YOUR INSTRUCTIONS >> Write the whole listing out again, word for word.
^^^^^^^^
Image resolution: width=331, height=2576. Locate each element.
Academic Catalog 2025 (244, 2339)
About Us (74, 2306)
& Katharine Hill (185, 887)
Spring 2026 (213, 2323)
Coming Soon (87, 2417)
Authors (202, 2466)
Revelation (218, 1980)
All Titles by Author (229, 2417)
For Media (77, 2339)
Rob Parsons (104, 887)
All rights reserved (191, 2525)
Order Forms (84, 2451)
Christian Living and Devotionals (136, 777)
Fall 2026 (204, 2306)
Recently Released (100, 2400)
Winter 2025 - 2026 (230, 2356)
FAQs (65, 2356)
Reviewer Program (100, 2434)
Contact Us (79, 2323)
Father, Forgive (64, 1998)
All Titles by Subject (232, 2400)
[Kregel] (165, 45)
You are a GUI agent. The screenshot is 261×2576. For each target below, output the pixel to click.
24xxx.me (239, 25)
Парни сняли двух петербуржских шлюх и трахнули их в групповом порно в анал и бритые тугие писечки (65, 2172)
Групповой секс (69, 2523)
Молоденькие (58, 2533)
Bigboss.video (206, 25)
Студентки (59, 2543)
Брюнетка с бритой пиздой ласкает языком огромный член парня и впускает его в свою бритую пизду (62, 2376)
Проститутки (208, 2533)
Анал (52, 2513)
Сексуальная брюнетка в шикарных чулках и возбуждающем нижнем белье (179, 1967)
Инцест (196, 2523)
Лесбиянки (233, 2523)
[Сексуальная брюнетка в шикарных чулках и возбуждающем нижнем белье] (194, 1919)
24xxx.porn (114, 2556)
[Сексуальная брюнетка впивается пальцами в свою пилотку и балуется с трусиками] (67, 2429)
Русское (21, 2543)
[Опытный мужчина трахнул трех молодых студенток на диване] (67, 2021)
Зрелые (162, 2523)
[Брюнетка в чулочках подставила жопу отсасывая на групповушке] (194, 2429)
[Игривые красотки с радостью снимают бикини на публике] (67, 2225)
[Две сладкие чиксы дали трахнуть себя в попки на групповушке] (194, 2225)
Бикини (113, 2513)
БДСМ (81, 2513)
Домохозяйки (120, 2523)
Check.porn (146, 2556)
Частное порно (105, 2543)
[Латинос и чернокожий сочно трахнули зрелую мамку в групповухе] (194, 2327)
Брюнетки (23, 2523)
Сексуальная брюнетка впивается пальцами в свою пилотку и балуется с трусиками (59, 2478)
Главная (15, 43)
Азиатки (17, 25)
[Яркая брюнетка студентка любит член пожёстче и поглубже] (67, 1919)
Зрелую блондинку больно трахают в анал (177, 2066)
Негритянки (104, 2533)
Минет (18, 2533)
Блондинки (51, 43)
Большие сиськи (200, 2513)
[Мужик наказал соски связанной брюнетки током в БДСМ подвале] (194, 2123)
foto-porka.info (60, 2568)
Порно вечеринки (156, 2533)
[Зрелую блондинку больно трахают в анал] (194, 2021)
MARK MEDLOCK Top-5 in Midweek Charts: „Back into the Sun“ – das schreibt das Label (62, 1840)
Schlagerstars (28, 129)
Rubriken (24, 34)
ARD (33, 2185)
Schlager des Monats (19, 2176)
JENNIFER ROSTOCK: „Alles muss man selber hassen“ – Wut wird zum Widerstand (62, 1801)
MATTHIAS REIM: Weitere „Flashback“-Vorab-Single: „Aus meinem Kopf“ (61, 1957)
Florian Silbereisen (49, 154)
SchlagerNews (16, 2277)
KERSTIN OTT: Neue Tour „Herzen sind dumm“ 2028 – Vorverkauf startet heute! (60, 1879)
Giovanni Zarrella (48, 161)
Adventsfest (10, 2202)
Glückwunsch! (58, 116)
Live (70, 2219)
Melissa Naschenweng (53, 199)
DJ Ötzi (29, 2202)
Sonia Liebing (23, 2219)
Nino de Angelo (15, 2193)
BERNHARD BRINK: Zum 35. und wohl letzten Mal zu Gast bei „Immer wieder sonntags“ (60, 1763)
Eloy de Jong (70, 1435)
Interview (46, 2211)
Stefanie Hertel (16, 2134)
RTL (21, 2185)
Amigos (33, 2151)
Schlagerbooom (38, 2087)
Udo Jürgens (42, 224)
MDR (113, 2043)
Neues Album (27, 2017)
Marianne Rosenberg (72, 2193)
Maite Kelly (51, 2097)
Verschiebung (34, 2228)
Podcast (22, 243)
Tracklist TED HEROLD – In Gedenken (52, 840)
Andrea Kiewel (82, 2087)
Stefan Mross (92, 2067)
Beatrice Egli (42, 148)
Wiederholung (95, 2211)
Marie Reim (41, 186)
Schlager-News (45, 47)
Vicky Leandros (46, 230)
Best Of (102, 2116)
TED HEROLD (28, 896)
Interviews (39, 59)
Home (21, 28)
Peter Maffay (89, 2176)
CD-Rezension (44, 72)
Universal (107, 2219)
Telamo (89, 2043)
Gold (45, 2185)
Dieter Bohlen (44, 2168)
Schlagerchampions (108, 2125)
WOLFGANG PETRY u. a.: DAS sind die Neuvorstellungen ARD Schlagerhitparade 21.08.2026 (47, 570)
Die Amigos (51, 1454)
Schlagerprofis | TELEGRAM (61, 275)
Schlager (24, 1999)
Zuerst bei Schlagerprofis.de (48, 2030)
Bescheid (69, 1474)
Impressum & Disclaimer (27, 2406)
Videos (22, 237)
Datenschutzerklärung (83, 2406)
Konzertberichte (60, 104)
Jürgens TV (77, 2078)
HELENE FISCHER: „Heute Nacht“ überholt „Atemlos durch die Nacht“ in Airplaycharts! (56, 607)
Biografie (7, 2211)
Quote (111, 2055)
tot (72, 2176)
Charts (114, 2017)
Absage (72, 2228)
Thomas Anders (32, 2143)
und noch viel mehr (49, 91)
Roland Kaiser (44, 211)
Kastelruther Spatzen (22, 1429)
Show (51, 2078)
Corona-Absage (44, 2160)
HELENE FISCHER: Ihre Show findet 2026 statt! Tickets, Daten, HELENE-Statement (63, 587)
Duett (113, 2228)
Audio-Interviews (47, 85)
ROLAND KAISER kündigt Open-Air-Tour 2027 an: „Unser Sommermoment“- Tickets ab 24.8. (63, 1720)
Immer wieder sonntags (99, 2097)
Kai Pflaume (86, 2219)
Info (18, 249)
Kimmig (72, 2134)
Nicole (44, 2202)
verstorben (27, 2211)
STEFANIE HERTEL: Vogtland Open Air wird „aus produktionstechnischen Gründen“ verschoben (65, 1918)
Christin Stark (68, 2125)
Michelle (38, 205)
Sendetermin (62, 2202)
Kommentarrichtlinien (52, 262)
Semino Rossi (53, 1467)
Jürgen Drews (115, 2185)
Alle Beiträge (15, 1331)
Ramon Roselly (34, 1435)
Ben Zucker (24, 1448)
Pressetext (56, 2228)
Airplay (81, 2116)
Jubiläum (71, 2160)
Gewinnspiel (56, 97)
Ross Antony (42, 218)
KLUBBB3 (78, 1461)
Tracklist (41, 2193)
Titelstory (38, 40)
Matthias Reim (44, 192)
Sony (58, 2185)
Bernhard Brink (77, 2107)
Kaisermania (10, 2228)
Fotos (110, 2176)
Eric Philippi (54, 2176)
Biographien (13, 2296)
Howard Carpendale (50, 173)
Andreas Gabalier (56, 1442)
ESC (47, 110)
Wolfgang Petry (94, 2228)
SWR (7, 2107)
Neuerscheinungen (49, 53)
^^^^^^^^
YOUR RESPONSE >>
Image resolution: width=331, height=2576. Locate each element.
Academic Catalog 2025 (244, 2339)
About Us (74, 2306)
& Katharine Hill (185, 887)
Spring 2026 (213, 2323)
Coming Soon (87, 2417)
Authors (202, 2466)
Revelation (218, 1980)
All Titles by Author (229, 2417)
For Media (77, 2339)
Rob Parsons (104, 887)
All rights reserved (191, 2525)
Order Forms (84, 2451)
Christian Living and Devotionals (136, 777)
Fall 2026 (204, 2306)
Recently Released (100, 2400)
Winter 2025 - 2026 (230, 2356)
FAQs (65, 2356)
Reviewer Program (100, 2434)
Contact Us (79, 2323)
Father, Forgive (64, 1998)
All Titles by Subject (232, 2400)
[Kregel] (165, 45)
You are a GUI agent. The screenshot is 261×2576. For each target below, output the pixel to click.
24xxx.me (239, 25)
Парни сняли двух петербуржских шлюх и трахнули их в групповом порно в анал и бритые тугие писечки (65, 2172)
Групповой секс (69, 2523)
Молоденькие (58, 2533)
Bigboss.video (206, 25)
Студентки (59, 2543)
Брюнетка с бритой пиздой ласкает языком огромный член парня и впускает его в свою бритую пизду (62, 2376)
Проститутки (208, 2533)
Анал (52, 2513)
Сексуальная брюнетка в шикарных чулках и возбуждающем нижнем белье (179, 1967)
Инцест (196, 2523)
Лесбиянки (233, 2523)
[Сексуальная брюнетка в шикарных чулках и возбуждающем нижнем белье] (194, 1919)
24xxx.porn (114, 2556)
[Сексуальная брюнетка впивается пальцами в свою пилотку и балуется с трусиками] (67, 2429)
Русское (21, 2543)
[Опытный мужчина трахнул трех молодых студенток на диване] (67, 2021)
Зрелые (162, 2523)
[Брюнетка в чулочках подставила жопу отсасывая на групповушке] (194, 2429)
[Игривые красотки с радостью снимают бикини на публике] (67, 2225)
[Две сладкие чиксы дали трахнуть себя в попки на групповушке] (194, 2225)
Бикини (113, 2513)
БДСМ (81, 2513)
Домохозяйки (120, 2523)
Check.porn (146, 2556)
Частное порно (105, 2543)
[Латинос и чернокожий сочно трахнули зрелую мамку в групповухе] (194, 2327)
Брюнетки (23, 2523)
Сексуальная брюнетка впивается пальцами в свою пилотку и балуется с трусиками (59, 2478)
Главная (15, 43)
Азиатки (17, 25)
[Яркая брюнетка студентка любит член пожёстче и поглубже] (67, 1919)
Зрелую блондинку больно трахают в анал (177, 2066)
Негритянки (104, 2533)
Минет (18, 2533)
Блондинки (51, 43)
Большие сиськи (200, 2513)
[Мужик наказал соски связанной брюнетки током в БДСМ подвале] (194, 2123)
foto-porka.info (60, 2568)
Порно вечеринки (156, 2533)
[Зрелую блондинку больно трахают в анал] (194, 2021)
MARK MEDLOCK Top-5 in Midweek Charts: „Back into the Sun“ – das schreibt das Label (62, 1840)
Schlagerstars (28, 129)
Rubriken (24, 34)
ARD (33, 2185)
Schlager des Monats (19, 2176)
JENNIFER ROSTOCK: „Alles muss man selber hassen“ – Wut wird zum Widerstand (62, 1801)
MATTHIAS REIM: Weitere „Flashback“-Vorab-Single: „Aus meinem Kopf“ (61, 1957)
Florian Silbereisen (49, 154)
SchlagerNews (16, 2277)
KERSTIN OTT: Neue Tour „Herzen sind dumm“ 2028 – Vorverkauf startet heute! (60, 1879)
Giovanni Zarrella (48, 161)
Adventsfest (10, 2202)
Glückwunsch! (58, 116)
Live (70, 2219)
Melissa Naschenweng (53, 199)
DJ Ötzi (29, 2202)
Sonia Liebing (23, 2219)
Nino de Angelo (15, 2193)
BERNHARD BRINK: Zum 35. und wohl letzten Mal zu Gast bei „Immer wieder sonntags“ (60, 1763)
Eloy de Jong (70, 1435)
Interview (46, 2211)
Stefanie Hertel (16, 2134)
RTL (21, 2185)
Amigos (33, 2151)
Schlagerbooom (38, 2087)
Udo Jürgens (42, 224)
MDR (113, 2043)
Neues Album (27, 2017)
Marianne Rosenberg (72, 2193)
Maite Kelly (51, 2097)
Verschiebung (34, 2228)
Podcast (22, 243)
Tracklist TED HEROLD – In Gedenken (52, 840)
Andrea Kiewel (82, 2087)
Stefan Mross (92, 2067)
Beatrice Egli (42, 148)
Wiederholung (95, 2211)
Marie Reim (41, 186)
Schlager-News (45, 47)
Vicky Leandros (46, 230)
Best Of (102, 2116)
TED HEROLD (28, 896)
Interviews (39, 59)
Home (21, 28)
Peter Maffay (89, 2176)
CD-Rezension (44, 72)
Universal (107, 2219)
Telamo (89, 2043)
Gold (45, 2185)
Dieter Bohlen (44, 2168)
Schlagerchampions (108, 2125)
WOLFGANG PETRY u. a.: DAS sind die Neuvorstellungen ARD Schlagerhitparade 21.08.2026 (47, 570)
Die Amigos (51, 1454)
Schlagerprofis | TELEGRAM (61, 275)
Schlager (24, 1999)
Zuerst bei Schlagerprofis.de (48, 2030)
Bescheid (69, 1474)
Impressum & Disclaimer (27, 2406)
Videos (22, 237)
Datenschutzerklärung (83, 2406)
Konzertberichte (60, 104)
Jürgens TV (77, 2078)
HELENE FISCHER: „Heute Nacht“ überholt „Atemlos durch die Nacht“ in Airplaycharts! (56, 607)
Biografie (7, 2211)
Quote (111, 2055)
tot (72, 2176)
Charts (114, 2017)
Absage (72, 2228)
Thomas Anders (32, 2143)
und noch viel mehr (49, 91)
Roland Kaiser (44, 211)
Kastelruther Spatzen (22, 1429)
Show (51, 2078)
Corona-Absage (44, 2160)
HELENE FISCHER: Ihre Show findet 2026 statt! Tickets, Daten, HELENE-Statement (63, 587)
Duett (113, 2228)
Audio-Interviews (47, 85)
ROLAND KAISER kündigt Open-Air-Tour 2027 an: „Unser Sommermoment“- Tickets ab 24.8. (63, 1720)
Immer wieder sonntags (99, 2097)
Kai Pflaume (86, 2219)
Info (18, 249)
Kimmig (72, 2134)
Nicole (44, 2202)
verstorben (27, 2211)
STEFANIE HERTEL: Vogtland Open Air wird „aus produktionstechnischen Gründen“ verschoben (65, 1918)
Christin Stark (68, 2125)
Michelle (38, 205)
Sendetermin (62, 2202)
Kommentarrichtlinien (52, 262)
Semino Rossi (53, 1467)
Jürgen Drews (115, 2185)
Alle Beiträge (15, 1331)
Ramon Roselly (34, 1435)
Ben Zucker (24, 1448)
Pressetext (56, 2228)
Airplay (81, 2116)
Jubiläum (71, 2160)
Gewinnspiel (56, 97)
Ross Antony (42, 218)
KLUBBB3 (78, 1461)
Tracklist (41, 2193)
Titelstory (38, 40)
Matthias Reim (44, 192)
Sony (58, 2185)
Bernhard Brink (77, 2107)
Kaisermania (10, 2228)
Fotos (110, 2176)
Eric Philippi (54, 2176)
Biographien (13, 2296)
Howard Carpendale (50, 173)
Andreas Gabalier (56, 1442)
ESC (47, 110)
Wolfgang Petry (94, 2228)
SWR (7, 2107)
Neuerscheinungen (49, 53)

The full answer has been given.